[Task prompt] In the lines below, replace every "Screen dimensions" with "Display size" and leave everything else unchanged.

-- begin Provided data --

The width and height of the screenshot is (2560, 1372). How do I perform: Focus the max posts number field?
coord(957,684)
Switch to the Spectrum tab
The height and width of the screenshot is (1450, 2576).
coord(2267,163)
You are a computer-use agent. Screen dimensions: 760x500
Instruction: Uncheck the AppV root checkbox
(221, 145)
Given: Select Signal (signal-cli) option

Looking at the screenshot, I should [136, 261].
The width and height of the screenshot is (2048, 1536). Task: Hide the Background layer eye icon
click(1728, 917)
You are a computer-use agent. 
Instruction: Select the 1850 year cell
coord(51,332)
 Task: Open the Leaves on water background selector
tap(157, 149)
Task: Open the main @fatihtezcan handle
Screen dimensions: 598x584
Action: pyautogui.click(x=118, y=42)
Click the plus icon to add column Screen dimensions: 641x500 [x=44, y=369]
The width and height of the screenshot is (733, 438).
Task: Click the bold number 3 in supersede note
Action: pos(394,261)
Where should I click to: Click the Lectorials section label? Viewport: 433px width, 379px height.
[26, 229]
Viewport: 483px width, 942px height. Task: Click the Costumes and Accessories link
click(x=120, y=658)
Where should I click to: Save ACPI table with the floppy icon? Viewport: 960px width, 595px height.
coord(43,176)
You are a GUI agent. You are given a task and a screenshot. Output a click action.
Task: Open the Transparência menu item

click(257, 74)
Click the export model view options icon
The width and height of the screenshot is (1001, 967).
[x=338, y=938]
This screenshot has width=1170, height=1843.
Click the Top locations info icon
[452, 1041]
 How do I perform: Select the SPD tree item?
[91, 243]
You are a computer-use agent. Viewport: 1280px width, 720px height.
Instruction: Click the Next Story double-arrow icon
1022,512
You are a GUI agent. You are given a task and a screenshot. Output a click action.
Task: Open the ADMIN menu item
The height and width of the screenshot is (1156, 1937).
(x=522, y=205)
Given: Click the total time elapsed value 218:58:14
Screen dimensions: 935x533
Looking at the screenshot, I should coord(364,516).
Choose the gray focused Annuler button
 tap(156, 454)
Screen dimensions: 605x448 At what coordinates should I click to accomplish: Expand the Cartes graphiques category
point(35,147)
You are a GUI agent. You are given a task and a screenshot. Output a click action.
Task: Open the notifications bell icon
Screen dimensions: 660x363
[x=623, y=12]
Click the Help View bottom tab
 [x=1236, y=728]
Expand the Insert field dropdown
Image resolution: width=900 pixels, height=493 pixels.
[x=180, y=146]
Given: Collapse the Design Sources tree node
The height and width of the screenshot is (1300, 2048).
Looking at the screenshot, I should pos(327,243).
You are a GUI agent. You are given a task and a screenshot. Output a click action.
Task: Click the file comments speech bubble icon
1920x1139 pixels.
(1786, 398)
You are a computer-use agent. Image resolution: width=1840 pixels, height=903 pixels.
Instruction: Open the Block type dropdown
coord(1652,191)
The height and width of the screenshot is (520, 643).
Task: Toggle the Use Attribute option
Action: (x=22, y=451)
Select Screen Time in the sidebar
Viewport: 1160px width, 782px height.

-- end Provided data --

[Exercise output]
The width and height of the screenshot is (2560, 1372). How do I perform: Focus the max posts number field?
coord(957,684)
Switch to the Spectrum tab
The height and width of the screenshot is (1450, 2576).
coord(2267,163)
You are a computer-use agent. Display size: 760x500
Instruction: Uncheck the AppV root checkbox
(221, 145)
Given: Select Signal (signal-cli) option

Looking at the screenshot, I should [136, 261].
The width and height of the screenshot is (2048, 1536). Task: Hide the Background layer eye icon
click(1728, 917)
You are a computer-use agent. 
Instruction: Select the 1850 year cell
coord(51,332)
 Task: Open the Leaves on water background selector
tap(157, 149)
Task: Open the main @fatihtezcan handle
Display size: 598x584
Action: pyautogui.click(x=118, y=42)
Click the plus icon to add column Display size: 641x500 [x=44, y=369]
The width and height of the screenshot is (733, 438).
Task: Click the bold number 3 in supersede note
Action: pos(394,261)
Where should I click to: Click the Lectorials section label? Viewport: 433px width, 379px height.
[26, 229]
Viewport: 483px width, 942px height. Task: Click the Costumes and Accessories link
click(x=120, y=658)
Where should I click to: Save ACPI table with the floppy icon? Viewport: 960px width, 595px height.
coord(43,176)
You are a GUI agent. You are given a task and a screenshot. Output a click action.
Task: Open the Transparência menu item

click(257, 74)
Click the export model view options icon
The width and height of the screenshot is (1001, 967).
[x=338, y=938]
This screenshot has width=1170, height=1843.
Click the Top locations info icon
[452, 1041]
 How do I perform: Select the SPD tree item?
[91, 243]
You are a computer-use agent. Viewport: 1280px width, 720px height.
Instruction: Click the Next Story double-arrow icon
1022,512
You are a GUI agent. You are given a task and a screenshot. Output a click action.
Task: Open the ADMIN menu item
The height and width of the screenshot is (1156, 1937).
(x=522, y=205)
Given: Click the total time elapsed value 218:58:14
Display size: 935x533
Looking at the screenshot, I should coord(364,516).
Choose the gray focused Annuler button
 tap(156, 454)
Display size: 605x448 At what coordinates should I click to accomplish: Expand the Cartes graphiques category
point(35,147)
You are a GUI agent. You are given a task and a screenshot. Output a click action.
Task: Open the notifications bell icon
Display size: 660x363
[x=623, y=12]
Click the Help View bottom tab
 [x=1236, y=728]
Expand the Insert field dropdown
Image resolution: width=900 pixels, height=493 pixels.
[x=180, y=146]
Given: Collapse the Design Sources tree node
The height and width of the screenshot is (1300, 2048).
Looking at the screenshot, I should pos(327,243).
You are a GUI agent. You are given a task and a screenshot. Output a click action.
Task: Click the file comments speech bubble icon
1920x1139 pixels.
(1786, 398)
You are a computer-use agent. Image resolution: width=1840 pixels, height=903 pixels.
Instruction: Open the Block type dropdown
coord(1652,191)
The height and width of the screenshot is (520, 643).
Task: Toggle the Use Attribute option
Action: (x=22, y=451)
Select Screen Time in the sidebar
Viewport: 1160px width, 782px height.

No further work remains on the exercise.